Neisseria meningitidis: pathogenesis
N. meningitidis colonizes the nasopharynx, then enters the bloodstream. It crosses the blood-brain barrier to infect the meninges. Its capsule resists phagocytosis. LOS endotoxin causes severe inflammation, vascular damage, increased permeability, and shock. Petechiae and purpura are due to small vessel thrombosis. Disseminated intravascular coagulation (DIC) and Waterhouse-Friderichsen syndrome (adrenal hemorrhage) can occur.
Neisseria meningitidis: pathology and clinical findings
Meningococcal meningitis: sudden onset of fever, headache, stiff neck, photophobia, vomiting, and altered mental status. Meningococcemia: petechial rash, purpura, hypotension, DIC, and possible shock. Waterhouse-Friderichsen syndrome: bilateral adrenal hemorrhage, hypotension, and death. Complications: hearing loss, neurologic deficits.
Neisseria meningitidis: diagnostic tests
Diagnosis includes gram stain of CSF (shows gram-negative diplococci inside neutrophils), culture on chocolate agar or Thayer-Martin medium, and PCR of CSF or blood. Latex agglutination detects capsular polysaccharide. Blood cultures often positive. Rapid diagnosis critical due to rapid progression.
Neisseria meningitidis: immunity
Immunity depends on antibodies against the capsule. Complement (especially C5–C9) is important for killing. Deficiency in terminal complement increases risk. Natural immunity increases with age due to exposure. Vaccines stimulate protective antibodies, but type B capsule is poorly immunogenic due to similarity to human neural tissue.
Neisseria meningitidis: treatment
Empiric treatment: intravenous ceftriaxone or penicillin G. Rifampin, ciprofloxacin, or ceftriaxone used for prophylaxis of close contacts. Resistance is rare but monitored. Rapid treatment reduces mortality.
Neisseria meningitidis: epidemiology
Carried asymptomatically in nasopharynx, especially in adolescents.
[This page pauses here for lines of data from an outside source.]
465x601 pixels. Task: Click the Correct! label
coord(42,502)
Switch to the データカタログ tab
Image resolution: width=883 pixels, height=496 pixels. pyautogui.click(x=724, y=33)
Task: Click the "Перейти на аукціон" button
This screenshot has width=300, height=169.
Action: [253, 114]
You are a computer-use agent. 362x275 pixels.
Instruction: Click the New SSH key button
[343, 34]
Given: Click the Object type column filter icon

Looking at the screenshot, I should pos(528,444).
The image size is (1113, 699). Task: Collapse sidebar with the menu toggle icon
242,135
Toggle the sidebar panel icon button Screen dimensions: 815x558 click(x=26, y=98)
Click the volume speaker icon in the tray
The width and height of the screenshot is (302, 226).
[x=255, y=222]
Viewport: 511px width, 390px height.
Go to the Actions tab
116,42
Spread by respiratory droplets. Most common in crowded settings (e.g., dorms, military). Highest risk in infants, teens, and complement-deficient individuals. Outbreaks often involve serogroups A, B, C, Y, or W-135 depending on region.
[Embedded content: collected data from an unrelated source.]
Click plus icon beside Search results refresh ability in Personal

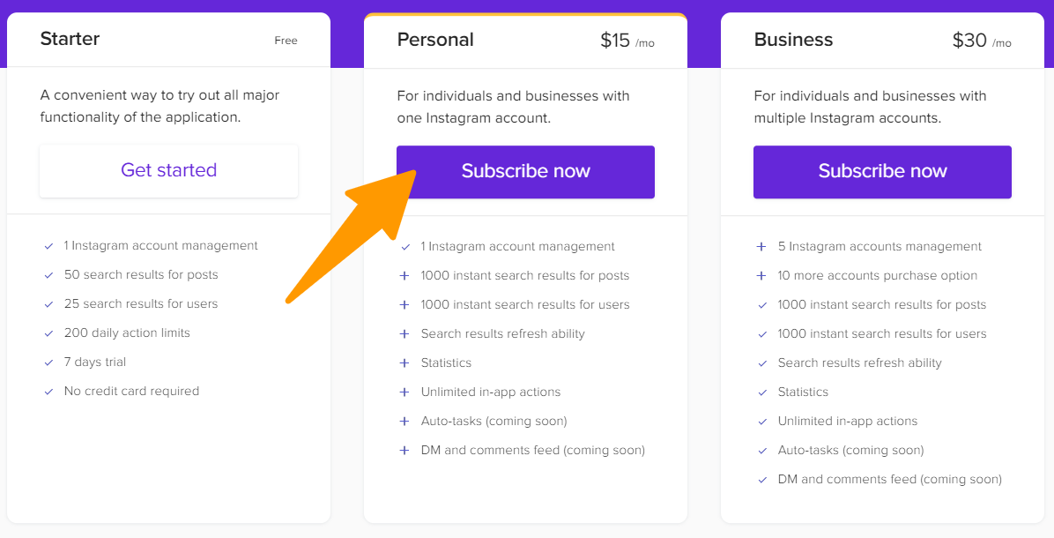405,333
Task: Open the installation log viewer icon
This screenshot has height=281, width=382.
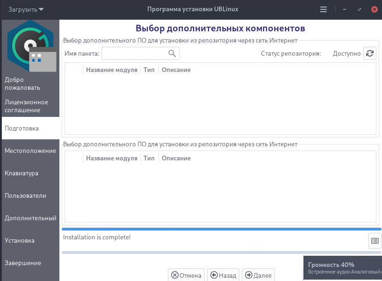Action: coord(375,241)
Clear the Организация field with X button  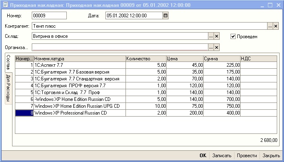click(216, 47)

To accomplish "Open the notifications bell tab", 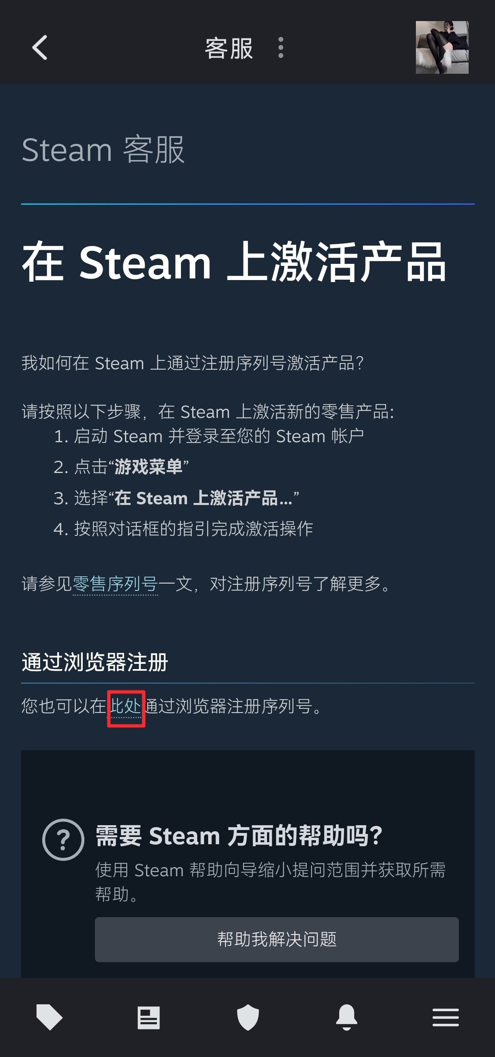I will (x=347, y=1017).

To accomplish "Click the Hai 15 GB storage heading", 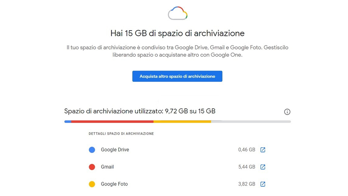I will point(178,33).
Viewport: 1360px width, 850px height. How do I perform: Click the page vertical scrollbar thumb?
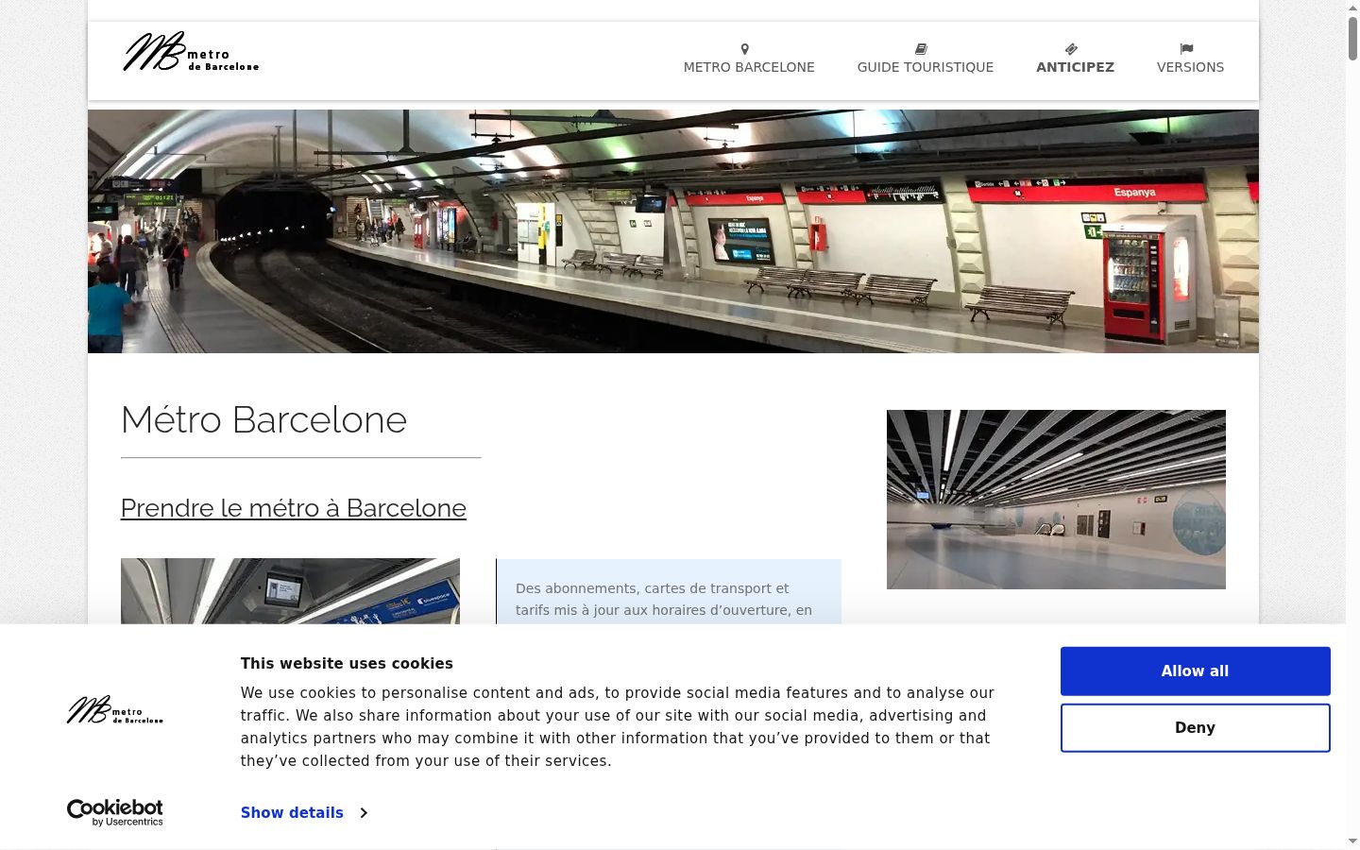pyautogui.click(x=1352, y=38)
Neisseria meningitidis: prevention and control
Vaccines are available: quadrivalent vaccine (A, C, Y, W-135) and serogroup B vaccine. Recommended for adolescents, high-risk groups, and during outbreaks. Chemoprophylaxis (rifampin, ciprofloxacin, ceftriaxone) for close contacts. Isolation of patients prevents transmission.
Moraxella catarrhalis
Moraxella catarrhalis is a gram-negative diplococcus, oxidase-positive, and part of the normal upper respiratory flora. It causes otitis media, sinusitis, and bronchitis, especially in children and patients with COPD. It produces beta-lactamase, so resistant to penicillin. Treated with amoxicillin-clavulanate, second/third-gen cephalosporins, or macrolides.